Pro-Code bill adds security board

The new version of the Pro-Code encryption bill would add a secretive board that would make secret policies, which worries watchdog groups.

CNET News staff
3 min read
The Pro-Code encryption bill was reintroduced to the Senate today, but new provisions aimed at finding a middle ground with opponents have met resistance from some privacy advocates.

Sen. Conrad Burns (R-Montana) reintroduced the bill, formally named the Promotion of Commerce On-Line in the Digital Era Act, which aims to remove most of the Clinton administration's restrictions on the export of software encryption, which are administered by the Commerce Department.

The regulations require software companies exporting strong encryption, which secures digital data like email, give up copies of the codes to a third party. This system, known as key recovery or key escrow, gives law enforcement officers access to the crypto keys with a court order.

Last month, Burns's office said the new bill would be unchanged from the version that died in the Senate last year. However, the new bill calls for the creation of an "Information Security Board," made up of representatives from federal agencies that are involved in developing information security policy and export controls on encryption.
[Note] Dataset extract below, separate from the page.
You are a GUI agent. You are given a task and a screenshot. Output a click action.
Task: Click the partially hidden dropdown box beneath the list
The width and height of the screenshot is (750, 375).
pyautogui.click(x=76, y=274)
Board members would keep their national security agencies informed about the latest information security and encryption technologies being exported. The board would learn about technologies in part from quarterly meetings with industry leaders, privacy experts, cryptographers, and engineers. It could also meet at any time with any person involved in the development of crypto technology.

The provision to create a board has alarmed privacy groups like the Electronic Privacy Information Center because the bill states that the Federal Advisory Committee Act (FACA) would not apply to the board. The FACA requires that "each advisory committee meeting shall be open to the public."

"This provision would create a secret policy-making process. We want crypto policy made in the bright light of day," said Marc Rotenberg, director of EPIC said last week of the drafted bill. "We think it should be a public process. The board was a bit of a concession to pick up some more sponsors, but I think they'll be giving away quite a bit."

EPIC would be in support of a board that included, for example, user groups and would like the meetings to be subject to the FACA.

However, other public-interest groups behind Pro-Code say that compromises such as the board have to be made or the bill could be killed again.

"This bill is necessary. The administration's crypto policy is not working," Jonah Seiger, a policy analyst at the Center for Democracy and Technology, which supports the bill, said today. "Strong encryption is available abroad, the U.S. software industry has its hands tied, and we're not getting the types of privacy tools we need in this country as a result of these encryption policies."

However, he said EPIC's concerns were legitimate. "The bill would be strengthened by being modified to address those issues. The CDT would support that, but the Pro-Code bill is the best shot we have of enacting real, meaningful encryption policy."

Matt Raymond, press secretary for Burns, also noted that the bill would have to go through committees and hearings and that changes could be made.

Even with the draft's efforts to find a middle ground with opponents, law enforcement officials may still fight the bill contending that access to encrypted data is necessary to stop criminals who may use email and other electronic means to communicate and store information about their crimes.